━━━━━ Texte fourni ━━━━━

La mayonnaise ne prend pas

Y’a pas plus réfractaire à la mixité qu’un élève de collège.
Ils ont le plus souvent des tendances à la coagulation par affinité.
L’affinité est variable.

C’est le quartier d’origine, le pays, la classe sociale, le travail, la glandouille, l’humour, la religion, le sport, la musique, l’âge, le sexe. La liste est longue.
En ce sens, ils ne sont pas différents des adultes.
Ainsi, en début d’année, si vous avez trois supporters de l’OM dispersés dans la salle, vous pouvez être sur qu’au bout de quelques séances, la tribune ouest du stade vélodrome sera reconstituée.
Et toute l’année il faudra se justifier de préférer Lyon.
De la même façon, vous ne trouverez jamais des glandeurs disséminés dans une classe.
Les glandeurs ont la particularité de former des grumeaux compacts.
Et comme les grumeaux d’ ailleurs, ils sont assez lourds et on les trouve plutôt au fond.
Devant sont placés les fayots, formant de petites poches, juste sous les yeux.
Sur la droite un nid. Ça pépie, ça jacasse, ça roucoule. C’est le fan-club de Matt Pokora.
Sur la gauche, les vindicatifs, les récalcitrants, ceux qui veulent en découdre, qui niquent la police.
Une classe est un ensemble de zones de fortes concentrations typées et juxtaposées. Mais qui choisir comme copain ? Ou copine ?
En effet, un glandeur qui aime le foot, choisira t’il le groupe glandeur ou le groupe foot ?
C’est à ce stade que se fait, ce que j’appelle, le choix de l’option.
Regardons de plus près la constitution des groupes à option.
Vous trouverez, par exemple, un groupe foot option glandouille, ou bien, un groupe foot option algérie. Qui peut glandouiller aussi à l’occasion.
L’option est-elle obligatoire ? Oui et non. Un footeux-glandeur intégrant un groupe foot-travail n’est en aucune façon tenu de travailler. Mais il en résulte que son appartenance au groupe lui sera disputée.
Il doit mieux définir son objectif et plutôt s’orienter vers un groupe glandouille à option quelconque.
Rappelons à ce stade, qu’un groupe se constitue autour d’un cœur de cible.

━━━━━

■ **Questions et exercices**
- a) Recopiez fidèlement un passage du texte sur les élèves de collège. Commencez aux mots « Et comme les » et arrêtez-vous après « sous les yeux. ».
- b) D'après le texte sur les élèves de collège, pourquoi un footeux-glandeur a-t-il intérêt à s'orienter vers un groupe glandouille à option quelconque plutôt qu'à intégrer un groupe foot-travail ? Répondez en une à trois phrases.
- c) Les affirmations suivantes s'accordent-elles avec le texte sur les élèves de collège ? Répondez à chacune par oui ou par non et citez mot pour mot les mots du texte qui permettent de trancher. (i) Sur ce point, les élèves de collège sont différents des adultes. (ii) Les fayots sont placés devant. (iii) Les glandeurs se trouvent dispersés dans la classe.

━━━━━ Extrait de données ━━━━━

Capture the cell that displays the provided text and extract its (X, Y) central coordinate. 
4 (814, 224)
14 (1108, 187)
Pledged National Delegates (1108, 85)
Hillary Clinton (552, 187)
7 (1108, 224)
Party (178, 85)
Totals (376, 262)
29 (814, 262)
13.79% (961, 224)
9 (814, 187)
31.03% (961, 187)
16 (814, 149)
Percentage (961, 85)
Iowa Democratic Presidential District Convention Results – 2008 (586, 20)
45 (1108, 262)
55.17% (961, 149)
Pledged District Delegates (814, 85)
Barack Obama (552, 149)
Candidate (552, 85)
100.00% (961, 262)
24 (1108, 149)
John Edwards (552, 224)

━━━━━

■ **Réponses dans l'ordre**
- a)
Et comme les grumeaux d’ ailleurs, ils sont assez lourds et on les trouve plutôt au fond.
Devant sont placés les fayots, formant de petites poches, juste sous les yeux.

- b) Dans un groupe foot-travail, il n'est en aucune façon tenu de travailler, mais son appartenance au groupe lui sera alors disputée. Il doit donc mieux définir son objectif et se tourner plutôt vers un groupe glandouille à option quelconque.

- c)
(i) Non : « En ce sens, ils ne sont pas différents des adultes. »
(ii) Oui : « Devant sont placés les fayots ».
(iii) Non : « vous ne trouverez jamais des glandeurs disséminés dans une classe. »